Traditional use-cases tend to be of high level. Clean architecture use-cases tend to be at a much more detailed level. UML allows to cover the full spectrum, although many authors recommend to stay at the level of the big picture.
Some more arguments
Use cases in the the general meaning
The use-case originated in the area of requirement engineering to identify user goals and focus the analysis on the user perspective.
Ivar Jacobson, the inventor of use-cases in the early days of OOP defines them in his more recent Use Case 2.0:
A use case is all the ways of using a system to achieve a particular goal for a particular user. Taken together the set of all the use cases gives you all of the useful ways to use the system, and illustrates the value that it will provide.
Alistair Cockburn, used a very similar definition in his book Writing Effective Use-cases:
A use case captures a contract between the stakeholders of a system about its behavior. The use case describes the system's behavior under various conditions as the system responds to a request from one of the stakeholders called primary actor. The primary actor initiates an interaction with the system to accomplish a goal.

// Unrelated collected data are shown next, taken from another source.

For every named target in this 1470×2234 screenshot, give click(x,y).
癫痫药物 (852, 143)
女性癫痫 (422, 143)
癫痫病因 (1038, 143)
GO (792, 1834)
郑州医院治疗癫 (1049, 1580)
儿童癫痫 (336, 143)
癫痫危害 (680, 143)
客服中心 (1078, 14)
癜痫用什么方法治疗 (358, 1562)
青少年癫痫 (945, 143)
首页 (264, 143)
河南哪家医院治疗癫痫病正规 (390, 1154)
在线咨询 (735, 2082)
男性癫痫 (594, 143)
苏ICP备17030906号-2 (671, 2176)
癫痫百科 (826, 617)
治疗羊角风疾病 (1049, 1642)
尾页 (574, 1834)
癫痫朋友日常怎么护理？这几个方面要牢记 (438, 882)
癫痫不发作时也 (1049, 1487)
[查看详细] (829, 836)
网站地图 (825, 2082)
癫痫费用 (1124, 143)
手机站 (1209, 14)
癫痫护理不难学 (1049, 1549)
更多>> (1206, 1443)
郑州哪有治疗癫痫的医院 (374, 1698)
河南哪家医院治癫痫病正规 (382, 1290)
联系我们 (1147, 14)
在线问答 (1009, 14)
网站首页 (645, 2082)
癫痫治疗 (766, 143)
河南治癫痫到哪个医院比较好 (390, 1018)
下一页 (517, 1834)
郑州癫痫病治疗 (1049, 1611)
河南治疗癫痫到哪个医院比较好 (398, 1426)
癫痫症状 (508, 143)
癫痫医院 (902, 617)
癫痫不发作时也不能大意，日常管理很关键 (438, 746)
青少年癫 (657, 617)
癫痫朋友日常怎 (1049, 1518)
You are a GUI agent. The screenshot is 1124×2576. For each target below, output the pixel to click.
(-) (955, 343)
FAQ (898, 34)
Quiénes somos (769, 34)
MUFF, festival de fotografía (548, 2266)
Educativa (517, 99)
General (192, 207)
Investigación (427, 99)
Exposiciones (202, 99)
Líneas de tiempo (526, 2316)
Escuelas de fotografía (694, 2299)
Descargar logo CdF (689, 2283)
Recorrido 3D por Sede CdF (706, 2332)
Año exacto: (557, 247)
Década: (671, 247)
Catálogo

UML has defined use-cases in a more neutral way, in order to allow its use for requirements as well as functional design:
UseCases are a means to capture the requirements of systems, i.e., what systems are supposed to do. (...) it specifies a set of behaviors performed by that subject, which yields an observable result that is of value for Actors or other stakeholders of the subject. (...) UseCases can be used both for specification of the (external) requirements on a subject and for the specification of the functionality offered by a subject. [i.e. subjet = system]
The use-cases tend for these reasons to focus at the business view. The very neutral UML specifications even clarifies that:
UseCases define the offered Behaviors of the subject without reference to its internal structure.
Use cases in clean architecture
R.C. Martin took over the general term of use-case with a slightly different meaning, although there is some relevant overlap:
These use cases orchestrate the flow of data to and from the entities, and direct those entities to use their enterprise wide business rules to achieve the goals of the use case.
After an informative briefing from the stakeholder, he performs a use-case analysis, and a high level object-oriented design to create the architectural superstructure on which the rest of the application will be built
The consequence is that Clean architecture use-cases tend to be more granular than traditional use-cases. They correspond to elementary business functionality at "function" or "sub-function" level (e.g. "find a customer", "find an order", "invoice order") whereas the goal-oriented use-case analysis tends to describe higher level user objectives ("Invoicing customers"). But it's mainly a matter of level of details.
Personal remark: What is annoying with R.C. Martin's appropriation of the term, is that "use-case" is more an more used to describe some system functionality ("I have my API for use-case X") instead of encouraging a focus on the user's needs as initially intended.